In September, the total number of residential valuations conducted by Connells Survey & Valuation increased by 30% compared to the previous month.
However, the total number of valuations in the month was 4% lower than in September 2011, although this is the first month in 2012 to see an annual drop.
On a quarterly basis, while total valuations were down 1% in the third quarter of 2012 compared to the previous quarter, they were still 1% higher than in the same three months in 2011.
“The housing market tends to pick up pace in September, entering peak season as the school holidays end and buyers return from their summer hiatus,” said John Bagshaw, corporate services director of Connells Survey & Valuation.
“However, in the context of a sluggish summer, exaggerated by the distraction of the Olympics, the strong uplift in activity demonstrates the underlying demand from buyers despite continued challenges in the economic environment.”
First-time-buyer valuations were up 38% on a monthly basis and the numbers of first time buyers also rose annually, climbing by 8% year on year.
Bagshaw added: “First-time buyers are the engine room of the housing market, and any increase in their numbers is to be welcomed. There are indications that higher LTV deals are becoming available, but it is still tough for the average new buyer to secure the finance they need. Lending criteria remain tight, and the growth is largely being driven by wealthier borrowers and those with substantial deposits.
“On top of this, meeting the cost of the reinstated stamp duty is adding a separate financial hurdle.

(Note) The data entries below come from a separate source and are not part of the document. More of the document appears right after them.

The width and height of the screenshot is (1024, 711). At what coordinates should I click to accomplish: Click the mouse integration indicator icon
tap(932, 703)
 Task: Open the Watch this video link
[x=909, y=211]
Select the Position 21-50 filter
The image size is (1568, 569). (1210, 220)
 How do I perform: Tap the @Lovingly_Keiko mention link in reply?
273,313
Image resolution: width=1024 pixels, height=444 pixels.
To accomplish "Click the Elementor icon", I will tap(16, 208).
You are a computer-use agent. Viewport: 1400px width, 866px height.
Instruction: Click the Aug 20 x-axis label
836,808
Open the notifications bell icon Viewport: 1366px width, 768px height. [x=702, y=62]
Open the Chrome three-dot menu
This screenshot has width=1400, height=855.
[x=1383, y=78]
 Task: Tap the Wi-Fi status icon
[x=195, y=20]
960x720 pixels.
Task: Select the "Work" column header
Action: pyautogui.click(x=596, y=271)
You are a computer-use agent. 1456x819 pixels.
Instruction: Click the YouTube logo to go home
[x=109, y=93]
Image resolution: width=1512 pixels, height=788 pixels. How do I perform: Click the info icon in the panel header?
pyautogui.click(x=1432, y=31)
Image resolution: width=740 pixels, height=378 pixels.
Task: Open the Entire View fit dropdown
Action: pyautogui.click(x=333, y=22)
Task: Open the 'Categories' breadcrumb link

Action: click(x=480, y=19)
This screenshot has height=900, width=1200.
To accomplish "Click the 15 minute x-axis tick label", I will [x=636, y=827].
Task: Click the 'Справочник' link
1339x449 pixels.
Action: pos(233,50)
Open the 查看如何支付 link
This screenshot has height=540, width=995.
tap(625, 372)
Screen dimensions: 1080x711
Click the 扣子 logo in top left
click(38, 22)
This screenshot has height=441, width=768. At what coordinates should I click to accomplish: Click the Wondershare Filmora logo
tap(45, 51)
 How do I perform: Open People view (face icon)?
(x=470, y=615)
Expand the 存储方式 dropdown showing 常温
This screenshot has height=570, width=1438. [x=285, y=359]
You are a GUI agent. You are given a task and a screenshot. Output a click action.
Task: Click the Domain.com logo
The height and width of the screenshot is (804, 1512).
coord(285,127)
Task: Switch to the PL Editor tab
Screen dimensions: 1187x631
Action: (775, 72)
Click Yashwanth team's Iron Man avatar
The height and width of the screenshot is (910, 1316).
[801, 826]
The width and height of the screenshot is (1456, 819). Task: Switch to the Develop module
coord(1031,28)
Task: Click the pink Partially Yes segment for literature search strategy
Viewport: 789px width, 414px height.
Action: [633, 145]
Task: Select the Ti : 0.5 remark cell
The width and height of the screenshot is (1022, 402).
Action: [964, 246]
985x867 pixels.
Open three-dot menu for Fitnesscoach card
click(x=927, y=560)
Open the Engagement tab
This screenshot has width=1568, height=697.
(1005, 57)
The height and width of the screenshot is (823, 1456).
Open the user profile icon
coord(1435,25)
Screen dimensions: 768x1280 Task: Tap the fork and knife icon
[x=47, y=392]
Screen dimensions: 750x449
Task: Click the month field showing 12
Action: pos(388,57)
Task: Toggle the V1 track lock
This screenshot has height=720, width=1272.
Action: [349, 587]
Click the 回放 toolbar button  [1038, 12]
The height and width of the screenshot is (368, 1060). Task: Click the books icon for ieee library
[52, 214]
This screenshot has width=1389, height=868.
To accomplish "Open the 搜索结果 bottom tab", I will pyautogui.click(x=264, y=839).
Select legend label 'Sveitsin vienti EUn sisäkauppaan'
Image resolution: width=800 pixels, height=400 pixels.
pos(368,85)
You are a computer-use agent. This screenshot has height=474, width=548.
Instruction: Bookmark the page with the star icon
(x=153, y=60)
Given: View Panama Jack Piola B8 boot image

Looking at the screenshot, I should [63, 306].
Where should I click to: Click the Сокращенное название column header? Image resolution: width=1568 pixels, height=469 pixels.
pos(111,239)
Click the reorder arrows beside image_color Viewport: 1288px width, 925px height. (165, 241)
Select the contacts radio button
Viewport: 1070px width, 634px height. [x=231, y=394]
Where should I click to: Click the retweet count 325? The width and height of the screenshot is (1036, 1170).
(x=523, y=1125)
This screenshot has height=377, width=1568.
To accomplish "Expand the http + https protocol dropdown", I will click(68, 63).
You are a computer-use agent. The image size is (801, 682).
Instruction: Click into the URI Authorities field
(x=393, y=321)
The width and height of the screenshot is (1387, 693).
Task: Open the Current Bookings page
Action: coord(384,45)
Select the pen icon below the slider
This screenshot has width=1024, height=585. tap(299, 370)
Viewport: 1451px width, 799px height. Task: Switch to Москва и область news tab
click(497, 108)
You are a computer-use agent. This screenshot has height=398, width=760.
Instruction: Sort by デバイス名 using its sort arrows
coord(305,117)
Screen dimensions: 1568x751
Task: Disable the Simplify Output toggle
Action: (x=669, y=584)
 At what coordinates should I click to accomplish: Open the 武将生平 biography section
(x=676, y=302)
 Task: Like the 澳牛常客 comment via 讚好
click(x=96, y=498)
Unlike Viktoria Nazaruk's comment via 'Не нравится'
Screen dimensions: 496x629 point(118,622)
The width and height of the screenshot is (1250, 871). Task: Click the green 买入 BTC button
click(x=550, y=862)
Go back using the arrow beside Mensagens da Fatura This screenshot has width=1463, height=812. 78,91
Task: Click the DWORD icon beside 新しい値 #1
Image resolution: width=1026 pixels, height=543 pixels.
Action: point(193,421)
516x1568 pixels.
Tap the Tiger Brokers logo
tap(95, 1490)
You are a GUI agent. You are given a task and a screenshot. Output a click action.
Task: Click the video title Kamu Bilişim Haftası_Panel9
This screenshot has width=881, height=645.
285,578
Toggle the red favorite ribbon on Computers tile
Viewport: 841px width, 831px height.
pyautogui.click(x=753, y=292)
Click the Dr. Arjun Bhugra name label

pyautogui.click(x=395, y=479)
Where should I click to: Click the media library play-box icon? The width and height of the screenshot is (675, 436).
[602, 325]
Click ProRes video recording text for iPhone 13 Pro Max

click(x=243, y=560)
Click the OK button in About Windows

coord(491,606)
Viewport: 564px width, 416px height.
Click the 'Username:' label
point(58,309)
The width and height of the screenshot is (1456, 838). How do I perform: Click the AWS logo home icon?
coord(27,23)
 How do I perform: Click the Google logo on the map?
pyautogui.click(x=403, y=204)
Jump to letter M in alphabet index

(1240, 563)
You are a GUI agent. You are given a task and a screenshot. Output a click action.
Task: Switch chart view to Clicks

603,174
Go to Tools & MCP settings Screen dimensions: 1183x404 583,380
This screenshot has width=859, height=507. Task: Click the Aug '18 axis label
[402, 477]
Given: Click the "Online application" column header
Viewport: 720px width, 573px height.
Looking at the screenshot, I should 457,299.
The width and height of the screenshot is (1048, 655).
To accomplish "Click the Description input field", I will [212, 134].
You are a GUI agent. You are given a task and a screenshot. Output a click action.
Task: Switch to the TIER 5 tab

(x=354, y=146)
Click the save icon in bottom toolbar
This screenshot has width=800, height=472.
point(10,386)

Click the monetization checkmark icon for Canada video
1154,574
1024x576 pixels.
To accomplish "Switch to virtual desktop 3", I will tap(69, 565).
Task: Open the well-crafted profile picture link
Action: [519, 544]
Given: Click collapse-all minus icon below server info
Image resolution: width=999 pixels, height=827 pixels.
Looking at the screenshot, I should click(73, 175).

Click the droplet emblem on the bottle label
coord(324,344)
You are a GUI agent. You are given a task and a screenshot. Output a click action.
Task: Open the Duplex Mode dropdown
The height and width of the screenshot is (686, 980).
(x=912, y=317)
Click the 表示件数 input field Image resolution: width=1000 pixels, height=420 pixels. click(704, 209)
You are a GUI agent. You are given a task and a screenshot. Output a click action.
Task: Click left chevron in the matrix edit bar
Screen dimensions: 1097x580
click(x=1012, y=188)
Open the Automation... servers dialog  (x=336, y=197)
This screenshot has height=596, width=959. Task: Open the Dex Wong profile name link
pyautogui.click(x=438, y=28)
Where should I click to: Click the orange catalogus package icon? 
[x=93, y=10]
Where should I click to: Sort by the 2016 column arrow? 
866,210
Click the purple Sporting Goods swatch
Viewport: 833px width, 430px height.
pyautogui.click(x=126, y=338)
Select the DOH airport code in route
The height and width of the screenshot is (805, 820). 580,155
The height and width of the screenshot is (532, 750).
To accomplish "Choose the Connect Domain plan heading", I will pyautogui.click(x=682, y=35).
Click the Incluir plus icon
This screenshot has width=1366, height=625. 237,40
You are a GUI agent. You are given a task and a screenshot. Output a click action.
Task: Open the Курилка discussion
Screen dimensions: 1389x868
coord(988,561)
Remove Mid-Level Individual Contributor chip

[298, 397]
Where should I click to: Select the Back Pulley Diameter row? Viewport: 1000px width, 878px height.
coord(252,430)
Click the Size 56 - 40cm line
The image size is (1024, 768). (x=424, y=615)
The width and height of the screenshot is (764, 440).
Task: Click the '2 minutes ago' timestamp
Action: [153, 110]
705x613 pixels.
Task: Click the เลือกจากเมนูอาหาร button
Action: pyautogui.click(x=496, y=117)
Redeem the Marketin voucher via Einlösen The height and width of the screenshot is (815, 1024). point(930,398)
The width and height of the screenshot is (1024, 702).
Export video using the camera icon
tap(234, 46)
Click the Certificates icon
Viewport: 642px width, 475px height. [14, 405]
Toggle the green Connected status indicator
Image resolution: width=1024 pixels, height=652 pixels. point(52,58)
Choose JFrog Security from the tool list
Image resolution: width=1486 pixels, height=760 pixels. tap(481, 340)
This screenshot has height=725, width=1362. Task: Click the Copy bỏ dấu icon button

To avoid the improvement in first-time buyer activity being a flash in the pan, it’s vital that the government seriously considers proposals like the stamp duty break put forward by Labour to support the buyers who need help the most.”
The lowest month-on-month growth was displayed by the buy-to-let sector, with the number of valuations rising by 25%. On an annual basis, valuation activity was up 7%. Buy-to-let now represents 14% of the valuations market, Connells said.